OPDRACHT
Ga verder met de tekst over de Z1R-TC hieronder, aansluitend op de laatste zin ervan.

DOCUMENTFRAGMENT
#####

De turbo en zijn relevante delen werden gewoon op de motor geschroefd. Een nieuw uitlaatsysteem werd gebouwd, de 4 in 1 uitlaatbochten kwamen uit in een Rajay-turbo die vlak achter de cilinderkop gemonteerd zat op de plaats waar normaliter de carburateurs zaten. Een regelklep in de wastegate zorgde ervoor dat de turbodruk instelbaar was. Een inlaatspruitstuk met een enkele 38mm-Bendix carburateur was voldoende om de verbrandingsgassen onder druk de cilinderkoppen in te jagen. De brandstofpomp die deze carburateur voedde nam de plaats in waar normaliter het boordgereedschap zat. Het setje werd daarom niet meegeleverd met de Z1R-TC. De regelklep op de wastegate van de turbo kon je eenvoudig zelf instellen met een schroevendraaier. Het resultaat kon je mooi aflezen op de drukmeter, die deel uitmaakte van de tellerpartij. Een schitterende en tegelijkertijd desastreuze mogelijkheid…

Explosief

Dat was het. Hiermee werd de koper dus losgelaten. Zijn belangrijkste hulpmiddel was toch echt het do’s & don’t-lijstje… Afgezien van de turbo en het nieuwe in- en uitlaatsysteem bleef het motorblok van de Z1R geheel standaard. Er kwamen twee TC (Turbo Charged) stickers op de zijdeksels en het gewicht steeg van 246 kg naar 254 kg. Belangrijker was de stijging van het motorvermogen. Met een medium turbodruk steeg het vermogen van 90 pk naar 130 pk @ 8.500 tpm. Inderdaad, een winst van 40 pk door een klein slagje met een schroevendraaier. Niet alleen was de stijging van het vermogen spectaculair, datzelfde gold ook voor het rijgedrag. Het frame kon de krachten werkelijk niet aan en bij echt sportief gebruik was de wegligging bloedlink. Tot een toerental van 4.000 – 4.500 tpm voelde de Z1R-TC nog aan als een standaard Z1R, daarboven brak de hel volledig los en werd het echt spannend. Het voelde aan alsof je werd gelanceerd, de naald van de toerenteller schoot als een komeet door naar het rode gebied. Maar dat brute motorvermogen had wel z’n prijs. En dat is nu net wat het rijden met de Z1R-TC zo heerlijk psychotisch maakt.

#####

FRAGMENT UIT DATASET

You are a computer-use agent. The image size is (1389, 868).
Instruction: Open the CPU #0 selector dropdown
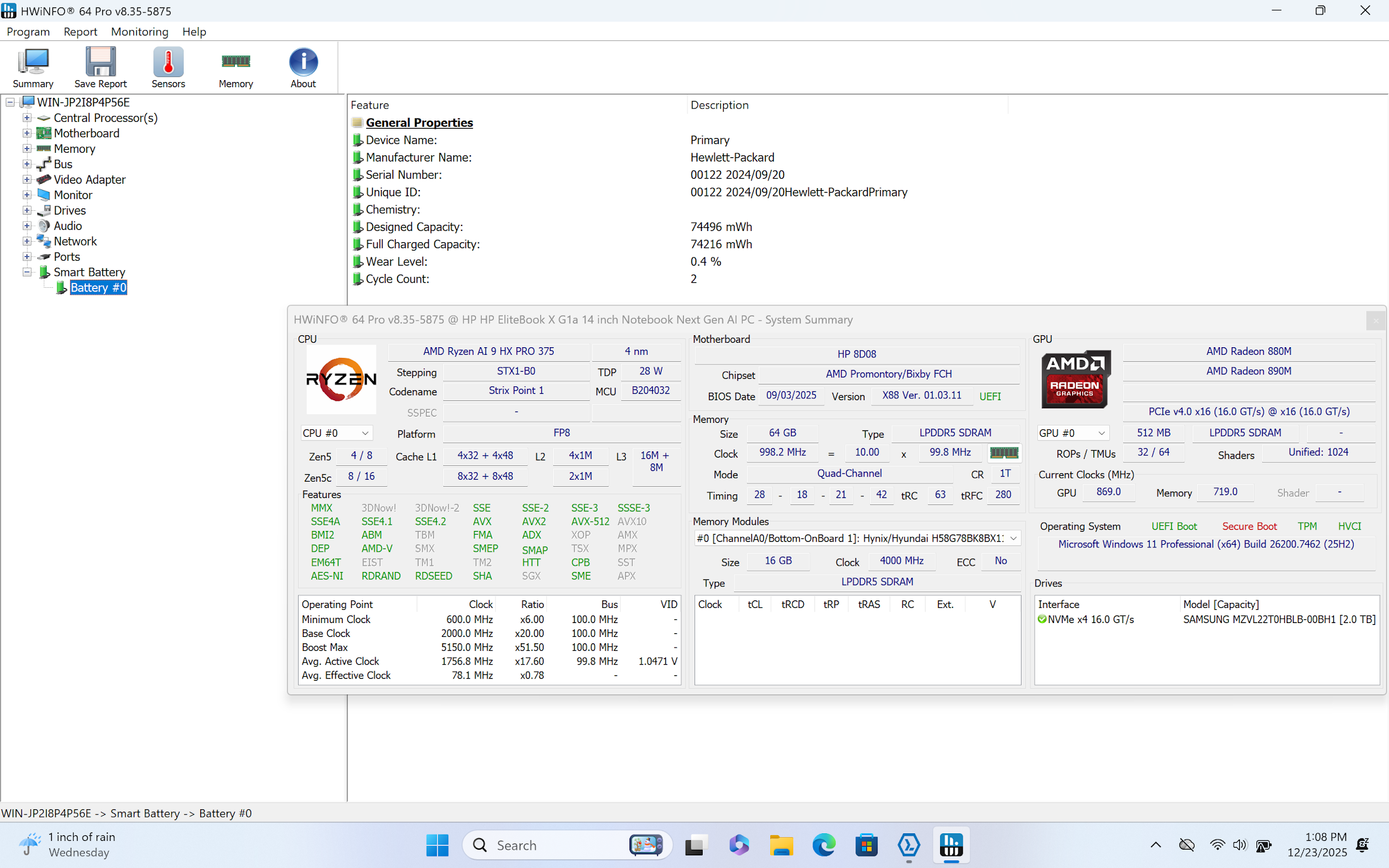pos(336,433)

#####

ANTWOORD
Omdat het standaard motorblok nooit ontworpen was voor een dergelijke explosieve vermogensstijging is de kans op motorschade bij deze machine ontzettend groot. Je begrijpt al snel waarom Kawasaki je handtekening als vrijwaring nodig had voordat je de weg op ging. Voorbeelden? De turbodruk kon naar eigen inzicht ingesteld worden. Zat je iets te hoog, dan ging het heel erg snel bergafwaarts met de betrouwbaarheid. Binnen een paar honderd kilometer was de kans groot dat de zuigerveren braken en je zuigers simpelweg smolten in de cilinders door de enorme hitte die vrijkwam. Dodelijk was het als je misschakelde tijdens het accelereren, want kwam je iets te ver boven de 8.500 toeren dan was het afgelopen met de pret. De kans werd dan supergroot op zwevende kleppen, waar de zuigers vervolgens hard mee in aanraking kwamen met enorme motorschade als gevolg. Boven de 6.000 tpm schoot het motorvermogen vreselijk hard en explosief omhoog. Dat kwam mede door de turbo-lag, de beruchte vertraagde reactie van een turbo die even op snelheid moet komen voordat hij zijn echt goed werk doet. Dit effect wordt op de Z1R TC verhevigd door het feit dat de turbo op een volledig standaard motorblok gemonteerd was… Je moet echt ontzettend goed opletten als je met deze Kawasaki op stap gaat. Geloof het of niet, zwevende kleppen en smeltende zuigers waren stukken zeldzamer dan torderende krukassen en torderende drijfstangen. Dat merk je bijna altijd als het echt helemaal te laat is.

Vaak is het een combinatie van problemen waardoor je onderweg stil komt te staan. Kawasaki Z1R-TC-rijders kunnen door het gas open te draaien sneller tot stilstand komen dan door te remmen. En dat is eigenlijk toch wel het meest bijzondere kenmerk van deze motor.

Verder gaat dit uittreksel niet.